When I first got married, buying anything with my spouse was frustrating. I didn’t understand why we could not just buy a TV. He had to research it, look at competitors and check costs at different locations. What I expected to be a quick purchase seemed to drag on. Now I am older, and I’d like to think wiser and fully understand why researching our purchases is essential.
Our First Lender Experience
When we bought our first house, we were young and incredibly inexperienced in purchasing a home. My husband and I self-calculated what we felt comfortable with as our monthly mortgage payment and spoke to a real estate agent about seeing houses in that budget. He guided us through the process of what purchasing a home actually entails and put us in contact with his preferred loan officer. After going through the pre-qualification process, we realized that we could increase our home loan amount and get more house.
I don’t remember where we were in the process, but my cousin told us to call his mortgage broker to talk rates. In all honesty, his interest rate beat the interest rate that we had locked. We called our real estate agent and spoke to him about changing lenders, but we were discouraged from doing so. Our real estate agent did not want to hurt his relationship with the current lender, and we were already in the underwriting process. He warned us that switching lenders could delay closing on our house. We felt we had to stay with our current lender, so we did.
Did we have to stay with our existing lender? Absolutely not. Under consumer protection laws, we were entitled to switch mortgage lenders if the loan was not closed. Borrowers can switch mortgage lenders after the preapproval letter, during processing, and during the underwriting process. A borrower can switch mortgage lenders anytime if a mortgage company is not servicing the loan.
Why Would You Switch Mortgage Lenders
In our example, we wanted to switch mortgage lenders because we could receive a better interest rate. Other people may consider switching lenders because the customer service may have been a bad experience for them. A lender who is slow to respond or loses important documents may slow the process, and a new closing date may have to be agreed upon. A new lender may help against the heartburn of an unorganized one. So the question came up, Can you switch mortgage lenders before closing, and if so when to switch mortgage lenders.
When switching mortgage lenders because of interest rates, be sure to also consider closing costs. Your loan officer should have given you a loan estimate. It is essential to consider all aspects of the loan.

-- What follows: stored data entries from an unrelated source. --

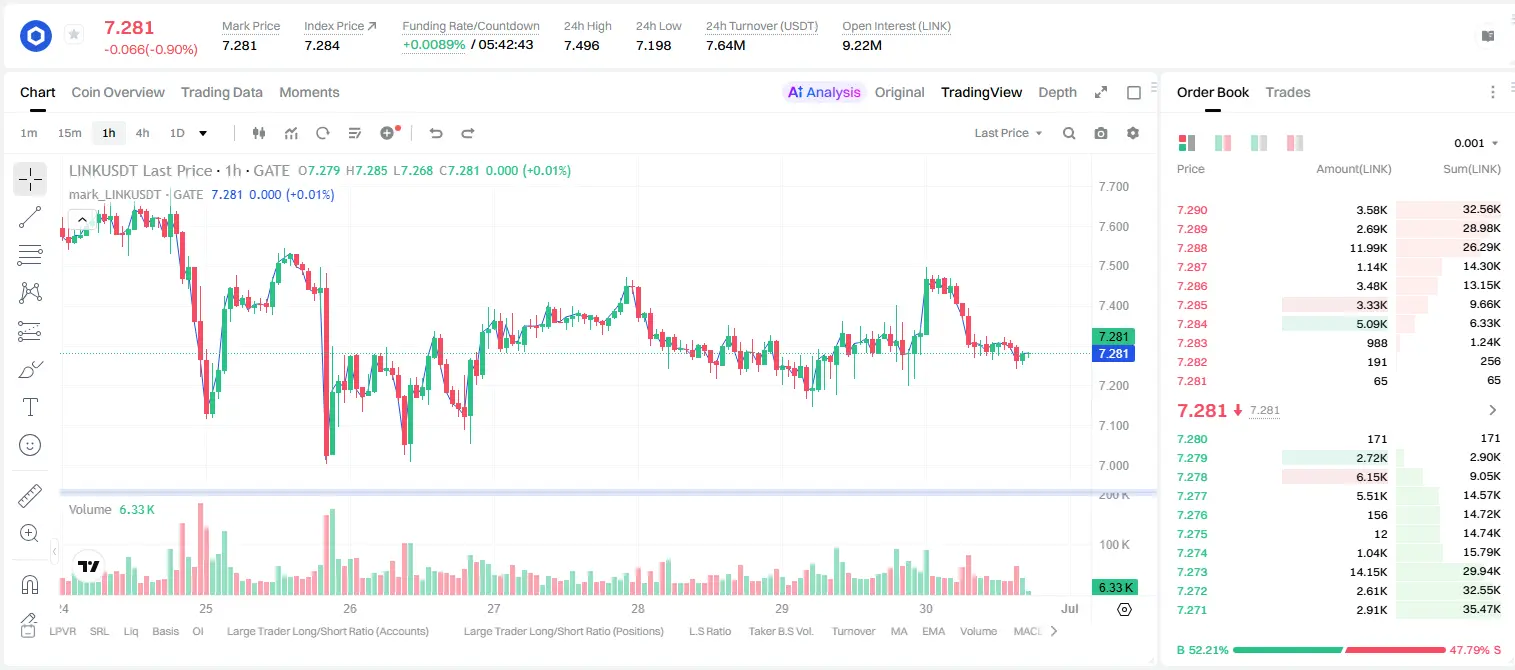Select the ruler measure tool
Image resolution: width=1515 pixels, height=670 pixels.
30,496
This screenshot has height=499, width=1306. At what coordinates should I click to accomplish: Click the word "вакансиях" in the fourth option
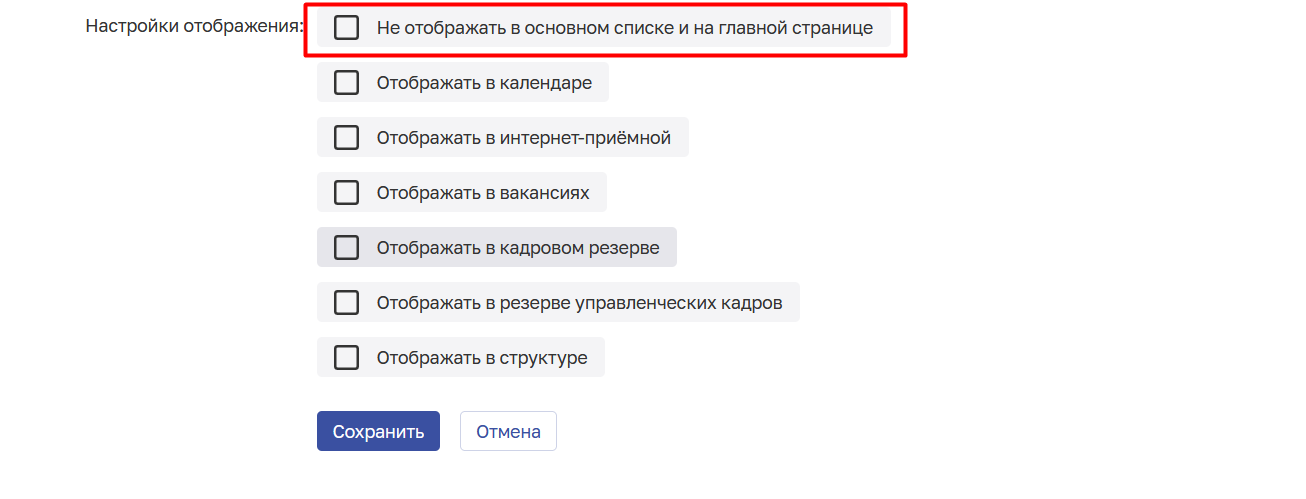(x=546, y=193)
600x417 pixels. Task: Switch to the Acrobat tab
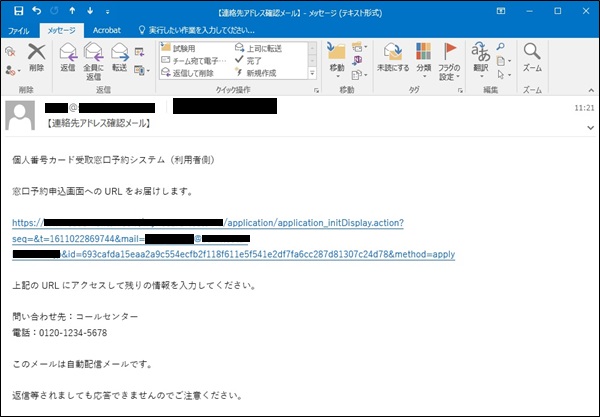coord(106,30)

Disadvantages to Changing Mortgage Lenders
When changing mortgage lenders, you should consider the timing of the switch. For us, it would have meant delaying or closing date because we were in the underwriting process. Before considering the change, check with your real estate agent to verify if the seller is okay with a later close date.
Rerunning Your Credit Report
The mortgage company will run your credit score by making a hard inquiry during the loan process. When a new loan is created with a different lender, they will also have to run a new credit report. While this should only temporarily affect your credit, it may change the mortgage products you are being offered due to a lower credit score. Before reaching this step, talk to the loan officer about your options.
Having the Property Reappraised
Loan officers work with an appraisal management company (AMC). The AMC consists of a panel of appraisers who the loan officer has picked to go out to properties and appraise the value. A buyer may incur new appraisal fees if the appraiser does not sit on the new company’s panel.
How to Change Mortgage Lenders
Changing mortgage lenders is not as daunting as you might think. It simply involves getting preapproved for your home again. This should involve the same documents used with the first lender. Be sure to be as transparent as possible. Your real estate agent should discuss the switch with the seller’s agent. You should also provide the preapproval letter as soon as you receive it.
A crucial conversation you should have is one with the new mortgage lender. Tell the lender the reason you are switching mortgage lenders. Is it for a better deal? Were there higher closing costs? Do they offer a lower interest rate? Did you experience poor customer service? Have a conversation with the new lender so they can ensure you are taken care of in the way you prefer.
As a consumer, you are protected to switch lenders during the closing process. You do not have to go with the original lenders before closing as long as the loan has not been serviced. The benefits of a lower mortgage rate could mean a difference in your monthly expenses. Always consider the pros and cons of any mortgage-related decision.
You can also change your mortgage servicers…You refinance with a different mortgage company. You cannot transfer a mortgage to another lender until the servicer decides to, or you refinance.